11/10/2012 11:32 BST | Updated 11/12/2012 10:12 GMT

Mo Yan Becomes First Chinese Winner Of Nobel Prize For Literature

Mo Yan has been named the first Chinese winner of the Nobel Prize for Literature.

The judges praised the author's "hallucinatory realism" that "merges folk tales, history and the contemporary".

Described by Time magazine as "one of the most famous, oft-banned and widely pirated of all Chinese writers" in a 2005 interview, Yan is best-known in the West for the 1987 film Red Sorghum which was based on his novel of the same name.

His often violent social and political commentaries, which are also influenced by magic realism, have often been subjected to censorship - Mo Yan is a pen name that means 'don't speak' in Chinese.

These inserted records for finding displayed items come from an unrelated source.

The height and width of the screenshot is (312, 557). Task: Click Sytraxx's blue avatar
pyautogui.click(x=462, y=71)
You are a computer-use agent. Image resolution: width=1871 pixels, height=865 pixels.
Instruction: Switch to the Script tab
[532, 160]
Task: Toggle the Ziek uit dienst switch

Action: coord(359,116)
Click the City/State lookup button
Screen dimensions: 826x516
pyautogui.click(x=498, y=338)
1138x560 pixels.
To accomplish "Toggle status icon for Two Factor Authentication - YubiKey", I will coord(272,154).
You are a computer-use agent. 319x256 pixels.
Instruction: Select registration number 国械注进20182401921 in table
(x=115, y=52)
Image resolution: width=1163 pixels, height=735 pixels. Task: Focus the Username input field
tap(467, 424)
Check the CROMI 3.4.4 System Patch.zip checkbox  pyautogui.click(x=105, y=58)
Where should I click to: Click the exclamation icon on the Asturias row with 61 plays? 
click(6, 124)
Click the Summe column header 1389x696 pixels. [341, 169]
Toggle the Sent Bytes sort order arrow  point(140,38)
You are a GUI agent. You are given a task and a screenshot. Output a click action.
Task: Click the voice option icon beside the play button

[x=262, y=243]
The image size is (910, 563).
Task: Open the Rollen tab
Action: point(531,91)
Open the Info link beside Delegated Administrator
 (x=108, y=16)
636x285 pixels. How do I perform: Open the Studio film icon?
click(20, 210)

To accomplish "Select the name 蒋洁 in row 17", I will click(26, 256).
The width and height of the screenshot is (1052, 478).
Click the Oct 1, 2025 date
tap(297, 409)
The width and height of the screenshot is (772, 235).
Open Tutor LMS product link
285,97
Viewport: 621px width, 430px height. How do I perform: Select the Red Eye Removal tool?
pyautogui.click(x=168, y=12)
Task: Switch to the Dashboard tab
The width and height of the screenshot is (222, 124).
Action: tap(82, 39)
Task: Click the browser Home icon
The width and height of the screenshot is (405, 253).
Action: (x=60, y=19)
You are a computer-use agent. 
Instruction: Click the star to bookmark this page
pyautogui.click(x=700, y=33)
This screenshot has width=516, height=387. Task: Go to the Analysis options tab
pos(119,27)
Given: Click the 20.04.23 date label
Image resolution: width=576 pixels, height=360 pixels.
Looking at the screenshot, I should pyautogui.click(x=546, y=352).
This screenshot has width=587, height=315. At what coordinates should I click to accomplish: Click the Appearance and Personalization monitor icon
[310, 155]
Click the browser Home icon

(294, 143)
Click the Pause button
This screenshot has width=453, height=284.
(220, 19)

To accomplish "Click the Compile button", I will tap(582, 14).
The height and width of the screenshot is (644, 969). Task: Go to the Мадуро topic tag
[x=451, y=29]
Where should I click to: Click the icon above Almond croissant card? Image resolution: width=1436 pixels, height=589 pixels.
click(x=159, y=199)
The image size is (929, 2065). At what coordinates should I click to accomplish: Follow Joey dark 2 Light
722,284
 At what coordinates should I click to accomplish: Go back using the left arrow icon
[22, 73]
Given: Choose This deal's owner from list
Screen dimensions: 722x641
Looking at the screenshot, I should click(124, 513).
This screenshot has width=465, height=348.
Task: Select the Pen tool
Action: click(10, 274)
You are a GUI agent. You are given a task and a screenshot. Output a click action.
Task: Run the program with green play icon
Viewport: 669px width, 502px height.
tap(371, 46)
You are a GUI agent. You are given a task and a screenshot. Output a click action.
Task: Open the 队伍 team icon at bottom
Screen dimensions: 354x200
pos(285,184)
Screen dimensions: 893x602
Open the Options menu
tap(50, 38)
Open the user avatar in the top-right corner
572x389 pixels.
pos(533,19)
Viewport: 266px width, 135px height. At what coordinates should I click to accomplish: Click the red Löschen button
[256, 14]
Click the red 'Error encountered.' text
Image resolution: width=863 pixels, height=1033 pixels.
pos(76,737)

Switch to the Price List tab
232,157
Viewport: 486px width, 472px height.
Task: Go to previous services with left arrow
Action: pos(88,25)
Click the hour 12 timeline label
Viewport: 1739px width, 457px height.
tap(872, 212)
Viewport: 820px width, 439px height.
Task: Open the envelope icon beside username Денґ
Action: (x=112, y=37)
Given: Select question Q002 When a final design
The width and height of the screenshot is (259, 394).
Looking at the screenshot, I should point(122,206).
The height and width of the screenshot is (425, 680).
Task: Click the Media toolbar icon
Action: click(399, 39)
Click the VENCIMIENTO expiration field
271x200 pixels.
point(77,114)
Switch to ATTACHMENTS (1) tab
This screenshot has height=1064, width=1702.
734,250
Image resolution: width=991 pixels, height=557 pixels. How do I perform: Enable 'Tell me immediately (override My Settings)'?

The author was given the most prestigious prize in world literature by the Swedish Academy, one of the five Nobel Prizes established by the will of Alfred Nobel in 1895; the others are the Nobel Prize in Chemistry, Nobel Prize in Physics, Nobel Peace Prize, and Nobel Prize in Physiology or Medicine.

Nobel himself decreed that the winner would be the person who produced "in the field of literature, the most outstanding work in an ideal direction".

Prior to the award Haruki Murakami was the strong favourite, with bookies putting him at 6/4.

Last year's winner was Swedish poet Tomas Tranströmer. The last time there was a British winner of the medal was in 2007 when Doris Lessing won, becoming the oldest person ever to collect the prize at 88 (and the eleventh woman).

In the history of the prize, which began in 1901, France leads the table for most awards with 13, followed by America on 11 and the UK on 10.